A POPULARIZAÇÃO DO MODERNISMO BRASILEIRO Um fenômeno cultural importante para a análise do que ocorreu na arquitetura,

principalmente da casa, em todo o País, foi a identificação de setores da classe média da sociedade com a arquitetura modernista brasileira, como síntese da idéia de crença no futuro e de desenvolvimento social. A nova arquitetura não representou, no Brasil, um rompimento com a tradição construtiva mais autêntica e legítima dos séculos XVIII e XIX. Ao recuperar tal tradição para o neocolonial e depois para o modernismo, ficou estabelecida a continuidade, com novas interpretações, entre passado e futuro.
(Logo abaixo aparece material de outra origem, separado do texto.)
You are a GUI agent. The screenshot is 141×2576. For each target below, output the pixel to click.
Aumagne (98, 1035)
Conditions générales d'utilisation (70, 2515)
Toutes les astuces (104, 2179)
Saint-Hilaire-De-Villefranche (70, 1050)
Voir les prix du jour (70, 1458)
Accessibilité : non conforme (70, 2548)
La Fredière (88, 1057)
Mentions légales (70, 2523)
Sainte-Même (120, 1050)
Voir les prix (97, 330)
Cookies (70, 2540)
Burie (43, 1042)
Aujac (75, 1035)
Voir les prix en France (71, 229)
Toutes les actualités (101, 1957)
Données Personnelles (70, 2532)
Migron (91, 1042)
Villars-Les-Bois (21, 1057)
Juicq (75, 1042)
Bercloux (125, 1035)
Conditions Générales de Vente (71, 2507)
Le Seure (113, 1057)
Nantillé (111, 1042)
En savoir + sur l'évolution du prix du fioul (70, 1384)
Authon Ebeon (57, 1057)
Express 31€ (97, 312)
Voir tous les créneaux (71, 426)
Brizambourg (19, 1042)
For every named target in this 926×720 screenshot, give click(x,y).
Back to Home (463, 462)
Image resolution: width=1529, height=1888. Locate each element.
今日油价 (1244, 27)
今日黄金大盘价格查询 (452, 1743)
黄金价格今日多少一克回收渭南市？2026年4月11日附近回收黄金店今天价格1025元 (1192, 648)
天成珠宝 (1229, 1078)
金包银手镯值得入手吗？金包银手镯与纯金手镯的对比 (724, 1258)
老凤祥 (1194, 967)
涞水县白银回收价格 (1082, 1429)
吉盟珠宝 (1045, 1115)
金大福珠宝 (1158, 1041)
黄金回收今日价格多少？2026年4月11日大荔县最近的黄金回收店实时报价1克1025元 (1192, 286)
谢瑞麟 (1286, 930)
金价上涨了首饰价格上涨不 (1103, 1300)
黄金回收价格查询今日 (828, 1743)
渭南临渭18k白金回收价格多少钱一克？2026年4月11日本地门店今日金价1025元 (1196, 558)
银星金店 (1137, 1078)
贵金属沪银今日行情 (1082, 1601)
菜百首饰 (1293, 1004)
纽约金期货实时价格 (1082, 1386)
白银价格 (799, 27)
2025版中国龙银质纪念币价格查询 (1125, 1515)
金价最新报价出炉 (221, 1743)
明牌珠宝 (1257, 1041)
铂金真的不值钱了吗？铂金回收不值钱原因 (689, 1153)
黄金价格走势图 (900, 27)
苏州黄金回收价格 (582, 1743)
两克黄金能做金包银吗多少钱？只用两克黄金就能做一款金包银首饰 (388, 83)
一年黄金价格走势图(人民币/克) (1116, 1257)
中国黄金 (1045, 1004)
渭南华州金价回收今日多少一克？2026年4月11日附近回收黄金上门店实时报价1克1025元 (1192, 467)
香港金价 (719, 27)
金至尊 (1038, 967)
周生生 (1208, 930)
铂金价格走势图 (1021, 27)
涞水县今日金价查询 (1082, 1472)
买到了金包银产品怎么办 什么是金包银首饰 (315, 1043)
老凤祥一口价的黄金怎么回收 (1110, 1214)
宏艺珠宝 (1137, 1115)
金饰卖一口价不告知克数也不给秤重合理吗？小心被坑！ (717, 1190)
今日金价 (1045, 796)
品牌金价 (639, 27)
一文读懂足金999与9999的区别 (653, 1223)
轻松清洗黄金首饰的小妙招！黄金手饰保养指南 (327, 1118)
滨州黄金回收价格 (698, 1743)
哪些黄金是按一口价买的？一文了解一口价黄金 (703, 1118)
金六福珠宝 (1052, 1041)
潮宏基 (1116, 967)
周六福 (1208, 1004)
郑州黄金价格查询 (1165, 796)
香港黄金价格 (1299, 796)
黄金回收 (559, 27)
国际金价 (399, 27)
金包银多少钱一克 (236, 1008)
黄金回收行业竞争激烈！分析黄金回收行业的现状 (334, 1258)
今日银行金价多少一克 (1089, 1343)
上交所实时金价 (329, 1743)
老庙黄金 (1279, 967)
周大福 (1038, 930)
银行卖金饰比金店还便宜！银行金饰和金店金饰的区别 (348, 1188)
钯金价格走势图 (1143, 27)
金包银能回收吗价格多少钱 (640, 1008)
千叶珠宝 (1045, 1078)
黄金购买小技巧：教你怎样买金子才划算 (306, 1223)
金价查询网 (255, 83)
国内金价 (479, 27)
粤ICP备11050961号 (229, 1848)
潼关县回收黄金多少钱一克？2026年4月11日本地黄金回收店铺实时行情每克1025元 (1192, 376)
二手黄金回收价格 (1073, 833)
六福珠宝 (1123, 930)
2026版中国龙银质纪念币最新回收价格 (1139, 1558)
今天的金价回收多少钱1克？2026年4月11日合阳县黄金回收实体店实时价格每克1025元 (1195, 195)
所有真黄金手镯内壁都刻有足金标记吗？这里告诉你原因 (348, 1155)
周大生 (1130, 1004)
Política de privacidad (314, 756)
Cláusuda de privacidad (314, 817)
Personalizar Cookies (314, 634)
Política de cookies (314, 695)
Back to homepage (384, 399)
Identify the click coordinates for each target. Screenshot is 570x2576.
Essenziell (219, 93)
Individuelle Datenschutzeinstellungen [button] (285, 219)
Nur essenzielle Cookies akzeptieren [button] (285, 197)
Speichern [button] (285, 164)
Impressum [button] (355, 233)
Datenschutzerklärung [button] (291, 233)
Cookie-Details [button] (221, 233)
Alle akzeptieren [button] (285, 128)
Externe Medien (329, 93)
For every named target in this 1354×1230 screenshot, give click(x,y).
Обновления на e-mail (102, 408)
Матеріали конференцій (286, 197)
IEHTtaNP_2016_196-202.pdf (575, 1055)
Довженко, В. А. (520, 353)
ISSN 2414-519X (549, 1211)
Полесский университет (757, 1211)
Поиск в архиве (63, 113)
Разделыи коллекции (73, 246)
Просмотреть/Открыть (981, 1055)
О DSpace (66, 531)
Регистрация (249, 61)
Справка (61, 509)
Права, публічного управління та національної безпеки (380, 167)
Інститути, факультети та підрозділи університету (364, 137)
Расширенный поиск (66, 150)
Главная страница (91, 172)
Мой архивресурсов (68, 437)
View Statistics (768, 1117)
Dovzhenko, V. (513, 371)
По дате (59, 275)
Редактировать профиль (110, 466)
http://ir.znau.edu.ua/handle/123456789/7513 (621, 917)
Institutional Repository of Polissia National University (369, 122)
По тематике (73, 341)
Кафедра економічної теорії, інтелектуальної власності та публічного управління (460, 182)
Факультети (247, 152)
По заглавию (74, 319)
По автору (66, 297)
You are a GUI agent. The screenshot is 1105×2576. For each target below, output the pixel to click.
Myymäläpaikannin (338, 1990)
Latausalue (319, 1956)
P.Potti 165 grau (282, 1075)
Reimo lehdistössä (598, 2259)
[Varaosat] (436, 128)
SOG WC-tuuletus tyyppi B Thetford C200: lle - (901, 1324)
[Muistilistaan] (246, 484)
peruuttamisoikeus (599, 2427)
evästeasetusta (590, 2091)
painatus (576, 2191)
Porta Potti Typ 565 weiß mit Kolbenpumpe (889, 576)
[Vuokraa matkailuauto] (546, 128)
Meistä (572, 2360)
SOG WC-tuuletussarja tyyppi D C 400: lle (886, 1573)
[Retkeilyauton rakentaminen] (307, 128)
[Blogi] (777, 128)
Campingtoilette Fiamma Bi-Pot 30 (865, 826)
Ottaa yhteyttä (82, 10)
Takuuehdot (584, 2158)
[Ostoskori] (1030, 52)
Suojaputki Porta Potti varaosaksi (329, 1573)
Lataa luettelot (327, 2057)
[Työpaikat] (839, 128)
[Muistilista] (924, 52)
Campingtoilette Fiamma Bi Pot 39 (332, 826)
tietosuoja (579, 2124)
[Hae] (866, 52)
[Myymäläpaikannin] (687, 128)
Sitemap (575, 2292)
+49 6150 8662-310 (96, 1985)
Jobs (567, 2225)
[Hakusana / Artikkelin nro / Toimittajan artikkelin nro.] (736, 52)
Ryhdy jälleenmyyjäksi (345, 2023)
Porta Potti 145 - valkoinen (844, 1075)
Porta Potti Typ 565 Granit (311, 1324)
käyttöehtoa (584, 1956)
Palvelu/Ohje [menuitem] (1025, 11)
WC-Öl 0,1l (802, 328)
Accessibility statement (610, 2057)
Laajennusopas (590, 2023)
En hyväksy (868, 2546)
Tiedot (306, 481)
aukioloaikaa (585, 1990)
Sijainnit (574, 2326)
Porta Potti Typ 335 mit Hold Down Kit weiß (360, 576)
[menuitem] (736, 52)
A respeito de um possível regionalismo, citado por alguns autores, Alan Colquhoun, dos mais notáveis ensaístas atuais da arquitetura, observa que tais valores apelam à aplicação universal e que não dependem de peculiaridades regionalistas e, ainda, que muitos projetos contemporâneos e interessantes utilizaram materiais, tipologias e morfologias locais, sem tentar expressar a essência de determinadas regiões, mas sim usaram características locais como motifs em um processo compositivo, para produzir idéias arquitetônicas originais, únicas e relevantes em relação ao contexto, à realidade (COLQUHOUN, 1989).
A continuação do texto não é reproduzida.